2010-04-12

Spirit Sol 453

On my way in I notice we're on the front page. Our funding was extended for 18 more months, making the front page of the Pasadena Star-News. I remember when I'd come in and we were front-page news every day. I buy a copy for nostalgia's sake.

I'm in an hour early, to get a jump on the drive sequence, but Jim Erickson needs a minute of my time. "Did you hear about the problems over the weekend?" he asks. Oh, dear.

Both rovers had bad weekends. Opportunity's drive faulted out before it even drove anywhere. Last week the suspension limits tripped during a drive, and tripped again during the auto-recovery -- an off-nominal circumstance, but one we plan for. For the weekend, they sequenced a drive where they backed off the ripple they tripped on, then continued, ignoring the suspension limits during the backoff. But they didn't explicitly disable the limits, they just assumed the limits were i the "ignored" state for the first part of the drive. However, it turns out that the flag that tells the rover to check the suspension limits (not ignore them) was accidentally saved to EEPROM as the default weeks ago, so Opportunity actually applied the most recently set suspension limits, and since they'd tripped before, and Opportunity hadn't moved, it went right ahead and tripped them again. This was a problem that was just waiting to bite us. And then, possibly because of that error, they mis-timed the solar-array stomp, which meant the rover didn't nap when it was supposed to, and thus is power-poor.

Spirit had problems, too. They didn't properly clean up after last Thursday's fatal. (Which fatal, you will recall, was my damn fault.) The fatal caused Spirit to decide it didn't know where its HGA was pointed, so it didn't listen for the uplink from Earth. As a result, none of our cleanup sequences made it up over the weekend. Which means we can't drive today; we still need to do our imaging and update the rover's position. Lucky for us, Beth Dewell noticed the problem and already got Spirit back into decent shape over the weekend, which is a good thing -- else we'd be down for another day.
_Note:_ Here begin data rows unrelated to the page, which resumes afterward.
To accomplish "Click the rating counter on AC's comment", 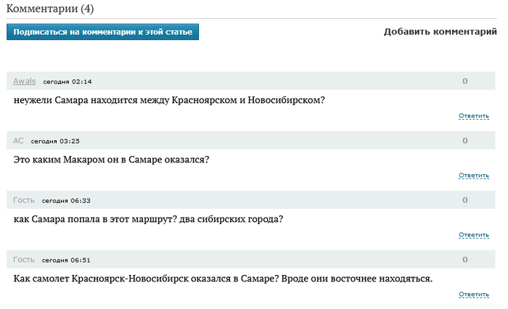I will (465, 141).
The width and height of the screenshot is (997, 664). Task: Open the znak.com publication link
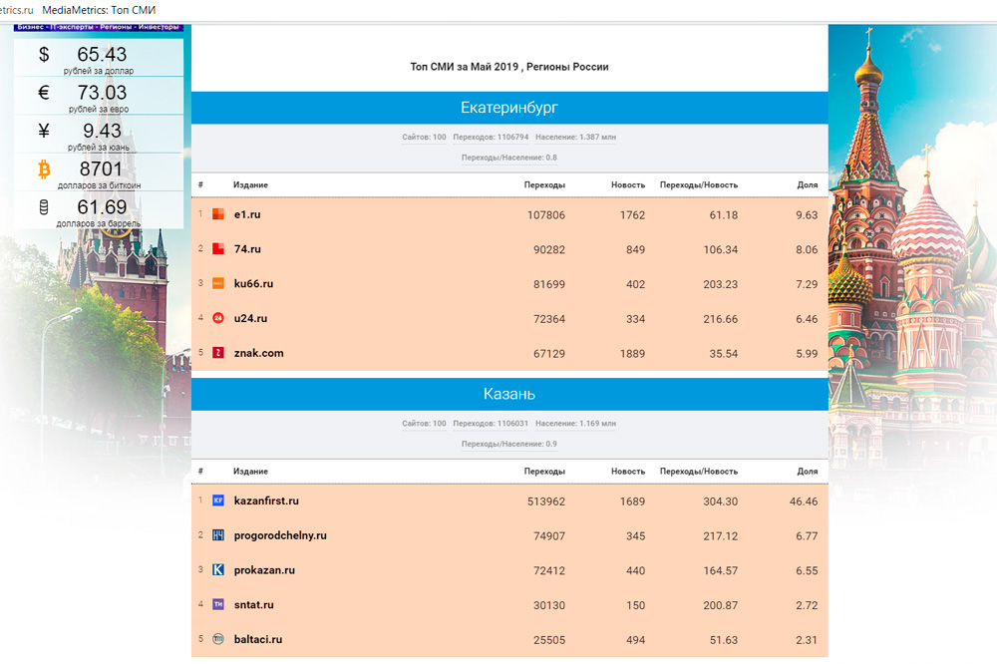pos(258,353)
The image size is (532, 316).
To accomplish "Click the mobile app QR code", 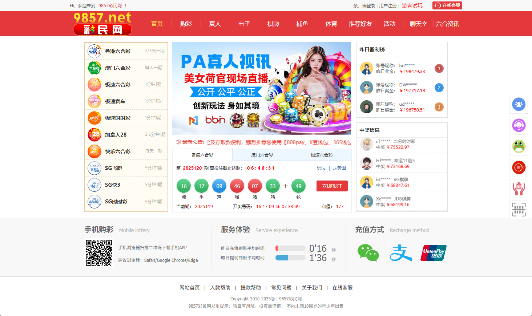I will click(x=99, y=253).
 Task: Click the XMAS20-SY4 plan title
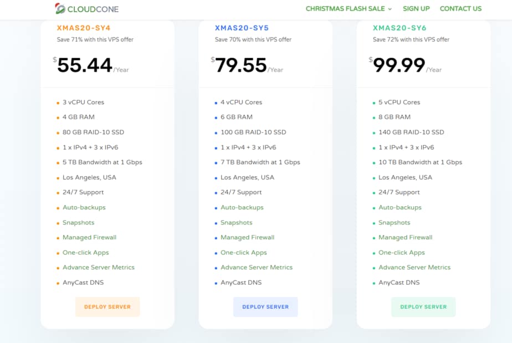pyautogui.click(x=83, y=28)
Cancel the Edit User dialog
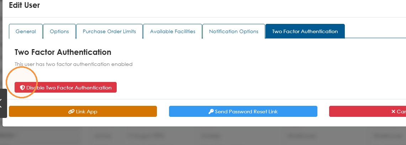This screenshot has width=406, height=145. (x=368, y=111)
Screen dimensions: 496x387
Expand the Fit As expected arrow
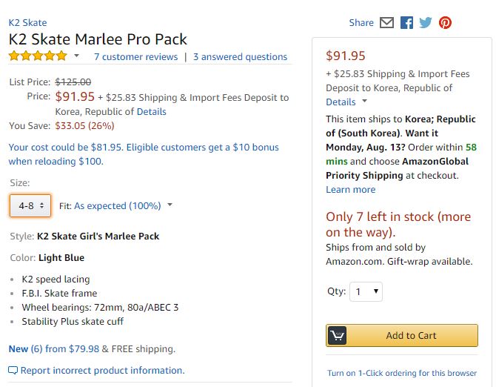(170, 205)
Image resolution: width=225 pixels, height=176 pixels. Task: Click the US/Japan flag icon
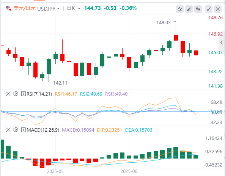point(9,8)
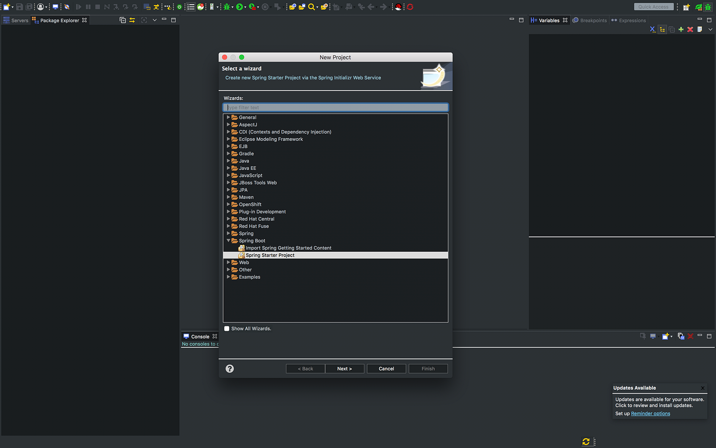Image resolution: width=716 pixels, height=448 pixels.
Task: Click the green Run play toolbar icon
Action: [239, 7]
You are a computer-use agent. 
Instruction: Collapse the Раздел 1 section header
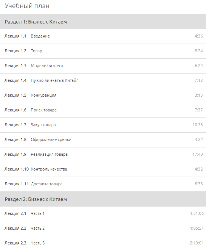click(103, 22)
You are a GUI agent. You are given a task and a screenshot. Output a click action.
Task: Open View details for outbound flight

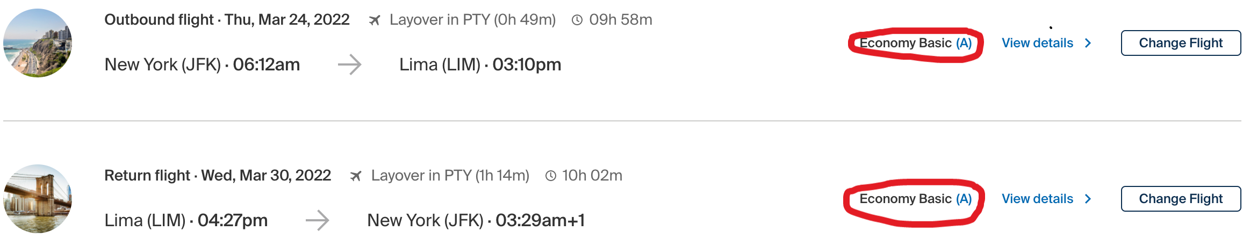click(x=1037, y=43)
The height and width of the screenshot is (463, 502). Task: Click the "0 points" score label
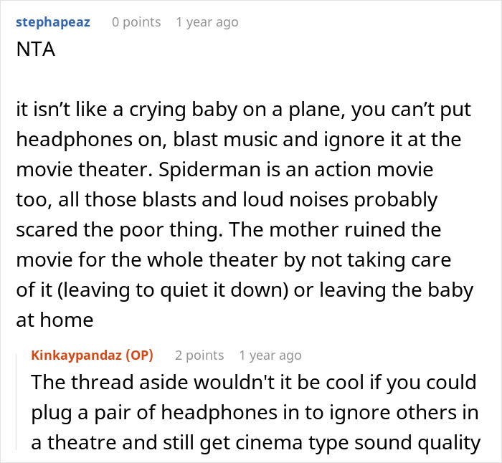(x=136, y=22)
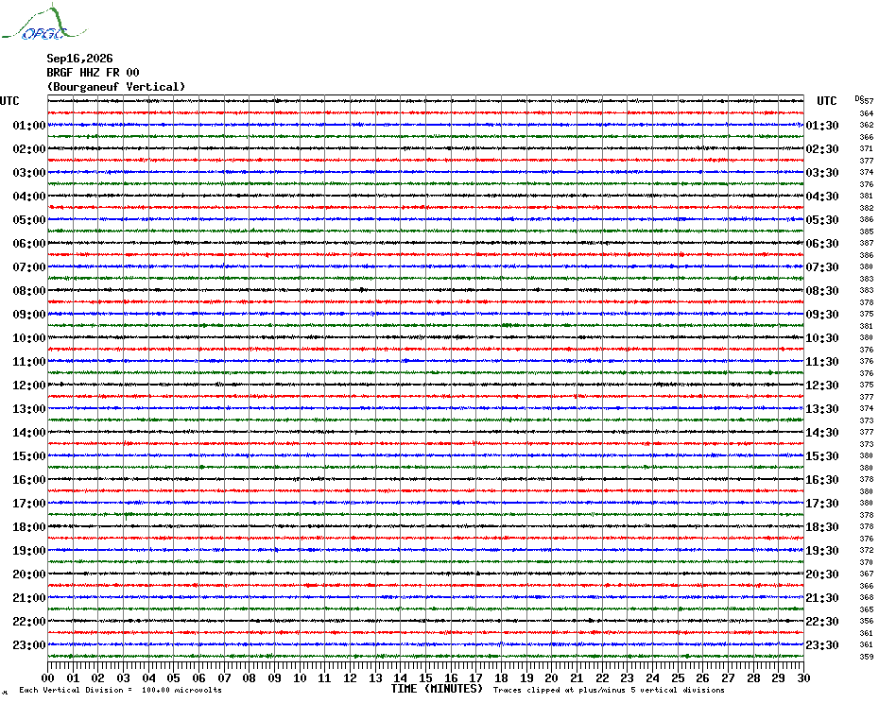Click the 12:00 UTC row label
879x703 pixels.
point(29,386)
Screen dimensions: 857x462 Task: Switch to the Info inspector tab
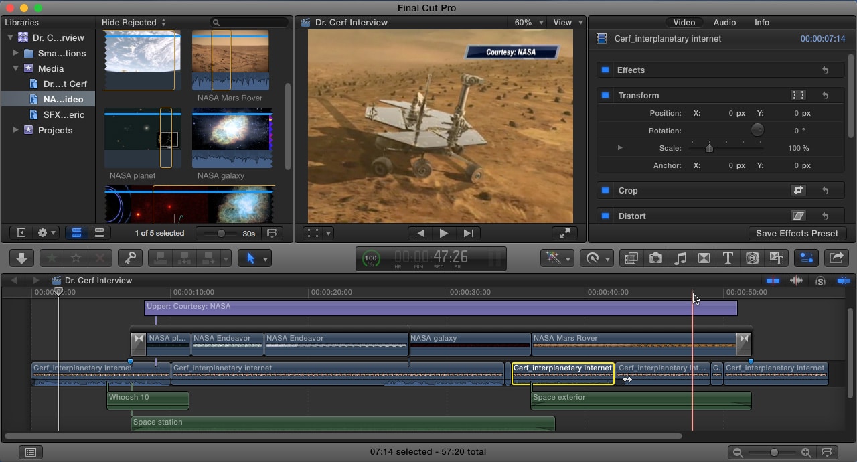coord(761,22)
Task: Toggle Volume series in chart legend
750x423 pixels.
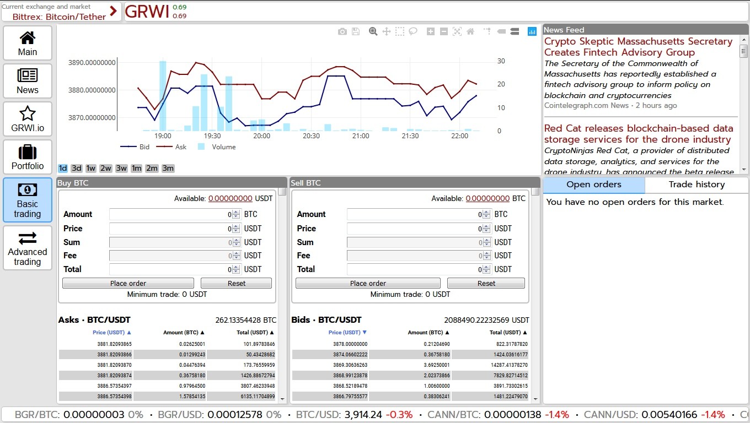Action: pos(217,147)
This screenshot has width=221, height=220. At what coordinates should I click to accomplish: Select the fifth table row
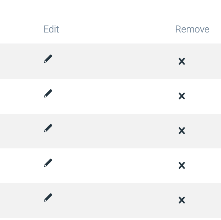[111, 200]
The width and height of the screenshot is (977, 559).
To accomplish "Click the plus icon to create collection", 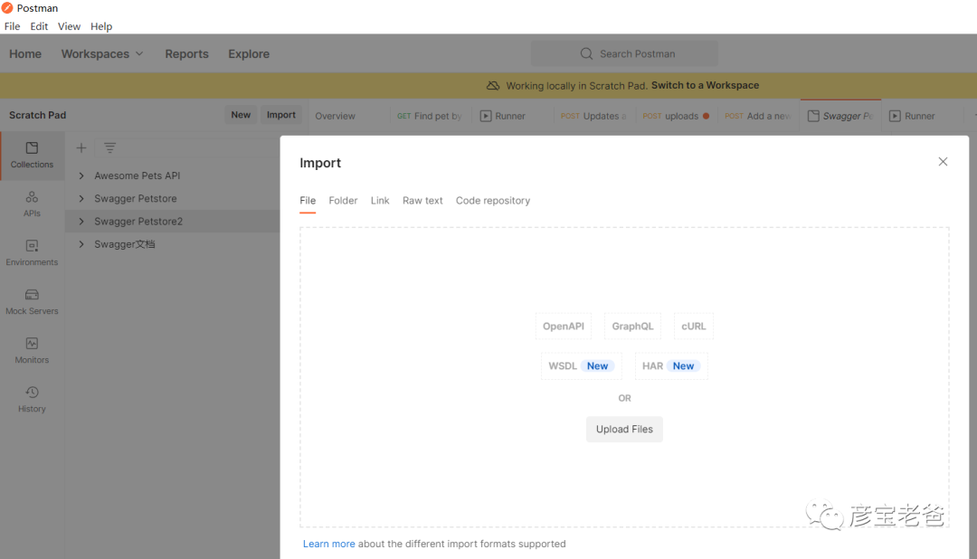I will tap(81, 147).
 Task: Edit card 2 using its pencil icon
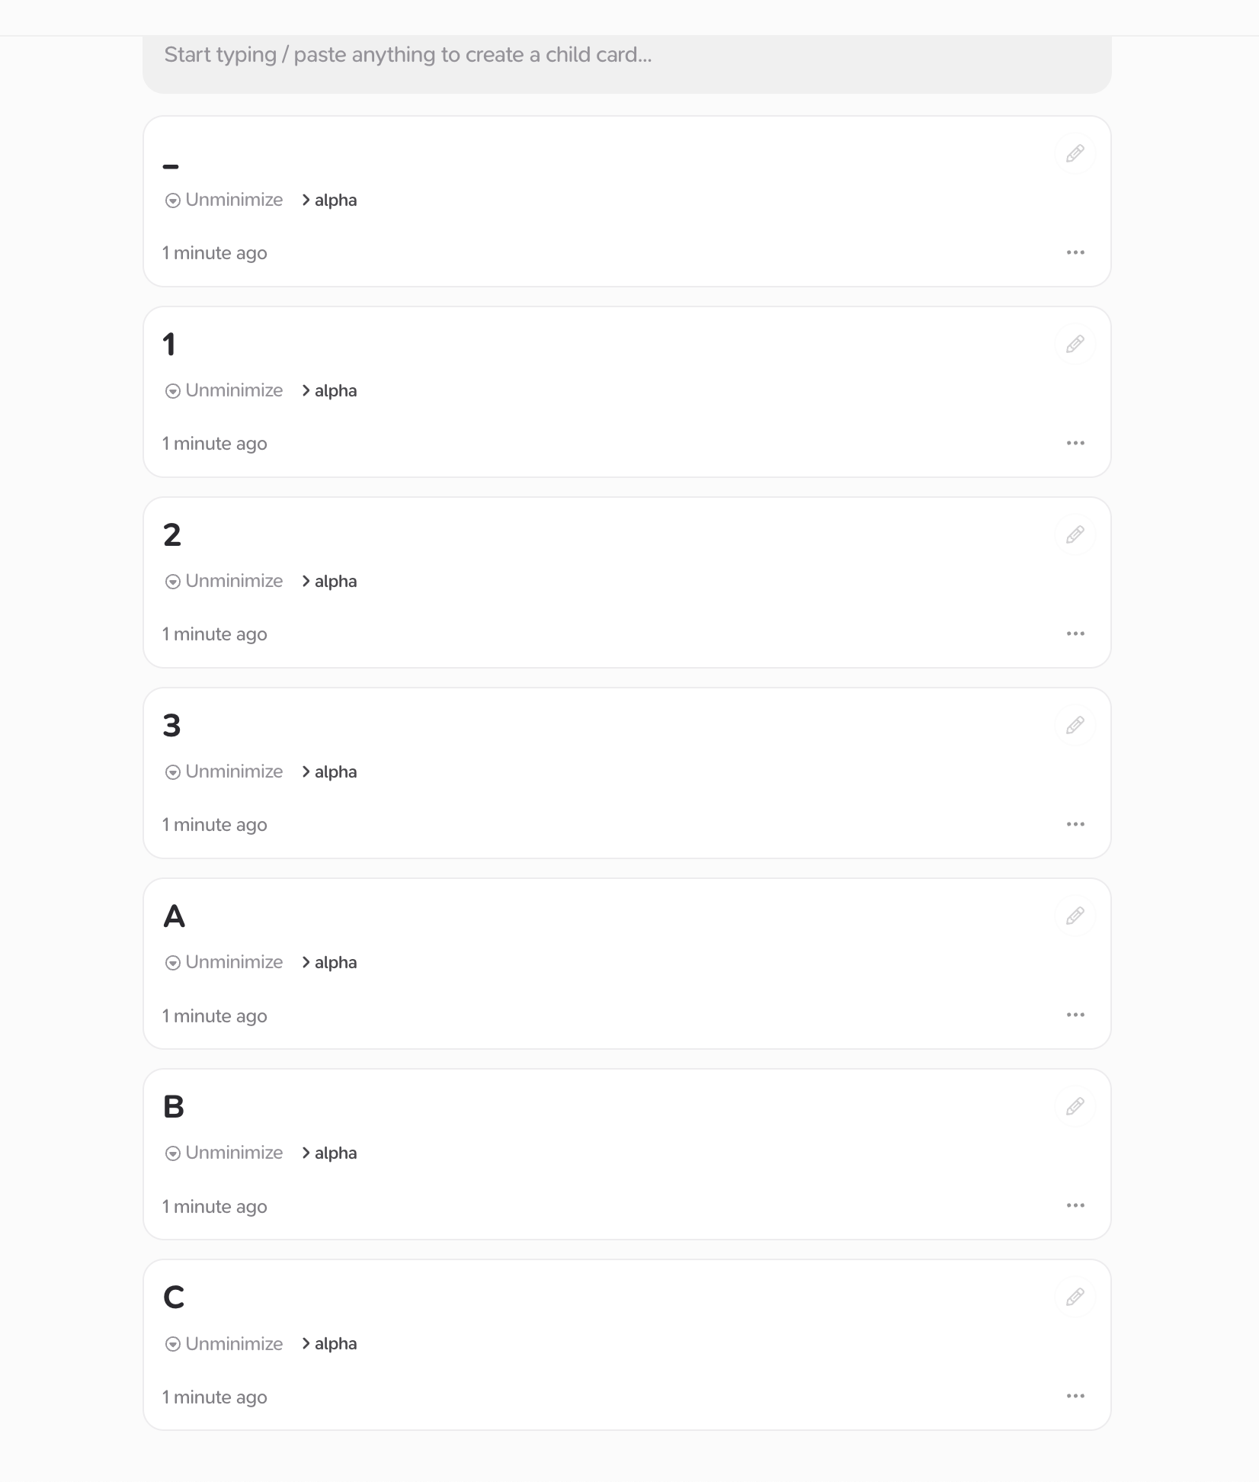pos(1075,534)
So, for those of you keeping score at home: last time I was on Spirit, I jammed a potato in the wheel, which blew about ten or twenty sols. This time I fataled it and blew Thursday through today (Monday) at least. The Opportunity problem is not my fault, but I couldn't feel worse if it were. I am a bad rover driver. I'm glum. I want to kill myself.

But if we're not driving today, I have time to answer Jim's questions, at least. He ticks them off. "These problems we've been having with the vehicles lately: are they problems due to unfamiliarity with the new version of the flight software? Are the RPs overworked? Are they complacent?"

I answer these as best I can. I know some of the problems were due to unfamiliarity with the new flight software; it's a partial explanation. I don't think the RPs are generally overworked. (I personally have a lot more work than I have time for, but this afternoon I'm going to talk to someone about coming in to the RSVP development team to pick some of it up, which will mitigate the problem.)

As for complacency ... well, I want to say no, but the honest answer is probably yes. We're not as paranoid about these vehicles as we used to be. Some of that's understandable and even proper. Some of it, maybe not.

Jim nods thoughtfully and goes away. As if on cue, Frank enters, fresh from the Land of Opportunity. He tells me he wouldn't have caught the problem that led to a fatal, either, but: "I was gonna give you a ribbing about it anyway, but then we had our problem over the weekend, and now I can't give you a hard time."

"The universe smiles on Scott," Al Herrera remarks.

If he's right, it means the problem on Opportunity was my fault. You know when I said I couldn't feel worse? I might have been wrong.

Upstairs, while we're waiting for the SOWG meeting to start, we try to look on the bright side of this extended anomaly. "The batteries will be topped off," Chris points out.

"And now the bar is lowered," I add. "If we can just manage to drive without fataling, we'll be so happy." It's black humor, but it's humor.

Squyres is -- what's the equivalent of "visibly unhappy" for a disembodied voice, "audibly unhappy?" Well, he's unhappy. We've got basically nothing to show for last week, with the ODY problem followed by the fatal, and today will be basically spent on recovery. He pokes at this to see if we can drive anyway, but we really can't do it without more data. He manages to talk Callas into allowing a MTES checkout, so I suppose that's something, from his point of view.

But we're 120 sols into the climb and only halfway up the hill, and we're 50 sols away from our deadline. We're power-rich right now, but in about 50 more sols, the sun's wandering position in the sky starts to favor south-facing slopes over north-facing slopes such as the one we're on. Our friendly, solar-panel-cleaning dust devils might have extended the deadline, but we'll eventually have to cross to the far slope or die. Steve wants to go, go, go, and we've got to just sit here. At least for today.

"We're gonna have a good week," Steve says emphatically at the close of the meeting. "Power of positive thinking."